* WRITTEN EXERCISE:
Copy the listing below line for line, with no changes.

* LISTING:
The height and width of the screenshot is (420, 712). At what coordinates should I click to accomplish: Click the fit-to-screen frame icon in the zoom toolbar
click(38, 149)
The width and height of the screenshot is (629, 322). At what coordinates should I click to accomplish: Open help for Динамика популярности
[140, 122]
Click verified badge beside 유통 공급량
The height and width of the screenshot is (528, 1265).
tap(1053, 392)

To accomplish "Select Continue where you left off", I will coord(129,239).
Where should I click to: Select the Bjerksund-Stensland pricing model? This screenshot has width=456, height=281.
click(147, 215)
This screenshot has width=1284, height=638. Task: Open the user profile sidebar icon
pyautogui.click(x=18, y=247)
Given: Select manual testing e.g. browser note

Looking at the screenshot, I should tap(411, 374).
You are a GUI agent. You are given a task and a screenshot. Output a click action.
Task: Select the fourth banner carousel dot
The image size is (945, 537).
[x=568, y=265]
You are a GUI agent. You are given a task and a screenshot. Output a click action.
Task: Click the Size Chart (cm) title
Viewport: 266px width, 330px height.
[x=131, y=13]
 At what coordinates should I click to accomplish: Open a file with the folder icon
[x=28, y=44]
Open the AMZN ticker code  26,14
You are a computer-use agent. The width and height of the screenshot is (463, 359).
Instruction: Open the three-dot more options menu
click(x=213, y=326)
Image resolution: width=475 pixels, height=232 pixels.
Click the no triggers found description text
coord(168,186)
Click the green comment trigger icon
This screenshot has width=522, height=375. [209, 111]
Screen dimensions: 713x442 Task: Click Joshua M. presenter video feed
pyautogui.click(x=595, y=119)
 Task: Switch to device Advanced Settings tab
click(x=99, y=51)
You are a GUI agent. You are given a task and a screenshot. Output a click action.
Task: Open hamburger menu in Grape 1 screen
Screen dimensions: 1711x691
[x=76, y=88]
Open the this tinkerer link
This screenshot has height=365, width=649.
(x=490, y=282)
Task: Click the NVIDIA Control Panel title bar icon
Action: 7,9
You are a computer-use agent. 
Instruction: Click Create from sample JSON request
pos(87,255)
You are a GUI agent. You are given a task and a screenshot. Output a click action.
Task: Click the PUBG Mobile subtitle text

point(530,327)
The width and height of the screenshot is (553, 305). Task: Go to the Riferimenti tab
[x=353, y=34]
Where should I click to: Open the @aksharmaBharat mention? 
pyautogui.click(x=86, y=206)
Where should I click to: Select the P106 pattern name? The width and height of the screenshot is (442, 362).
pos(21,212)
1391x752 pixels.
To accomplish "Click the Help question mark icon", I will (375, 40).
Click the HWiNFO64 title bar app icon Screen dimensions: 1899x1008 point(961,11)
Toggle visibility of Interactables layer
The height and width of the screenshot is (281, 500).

* RIGHT ANSWER:
The height and width of the screenshot is (420, 712). At what coordinates should I click to accomplish: Click the fit-to-screen frame icon in the zoom toolbar
click(38, 149)
The width and height of the screenshot is (629, 322). At what coordinates should I click to accomplish: Open help for Динамика популярности
[140, 122]
Click verified badge beside 유통 공급량
The height and width of the screenshot is (528, 1265).
tap(1053, 392)

To accomplish "Select Continue where you left off", I will coord(129,239).
Where should I click to: Select the Bjerksund-Stensland pricing model? This screenshot has width=456, height=281.
click(147, 215)
This screenshot has width=1284, height=638. Task: Open the user profile sidebar icon
pyautogui.click(x=18, y=247)
Given: Select manual testing e.g. browser note

Looking at the screenshot, I should tap(411, 374).
You are a GUI agent. You are given a task and a screenshot. Output a click action.
Task: Select the fourth banner carousel dot
The image size is (945, 537).
[x=568, y=265]
You are a GUI agent. You are given a task and a screenshot. Output a click action.
Task: Click the Size Chart (cm) title
Viewport: 266px width, 330px height.
[x=131, y=13]
 At what coordinates should I click to accomplish: Open a file with the folder icon
[x=28, y=44]
Open the AMZN ticker code  26,14
You are a computer-use agent. The width and height of the screenshot is (463, 359).
Instruction: Open the three-dot more options menu
click(x=213, y=326)
Image resolution: width=475 pixels, height=232 pixels.
Click the no triggers found description text
coord(168,186)
Click the green comment trigger icon
This screenshot has width=522, height=375. [209, 111]
Screen dimensions: 713x442 Task: Click Joshua M. presenter video feed
pyautogui.click(x=595, y=119)
 Task: Switch to device Advanced Settings tab
click(x=99, y=51)
You are a GUI agent. You are given a task and a screenshot. Output a click action.
Task: Open hamburger menu in Grape 1 screen
Screen dimensions: 1711x691
[x=76, y=88]
Open the this tinkerer link
This screenshot has height=365, width=649.
(x=490, y=282)
Task: Click the NVIDIA Control Panel title bar icon
Action: 7,9
You are a computer-use agent. 
Instruction: Click Create from sample JSON request
pos(87,255)
You are a GUI agent. You are given a task and a screenshot. Output a click action.
Task: Click the PUBG Mobile subtitle text

point(530,327)
The width and height of the screenshot is (553, 305). Task: Go to the Riferimenti tab
[x=353, y=34]
Where should I click to: Open the @aksharmaBharat mention? 
pyautogui.click(x=86, y=206)
Where should I click to: Select the P106 pattern name? The width and height of the screenshot is (442, 362).
pos(21,212)
1391x752 pixels.
To accomplish "Click the Help question mark icon", I will (375, 40).
Click the HWiNFO64 title bar app icon Screen dimensions: 1899x1008 point(961,11)
Toggle visibility of Interactables layer
The height and width of the screenshot is (281, 500).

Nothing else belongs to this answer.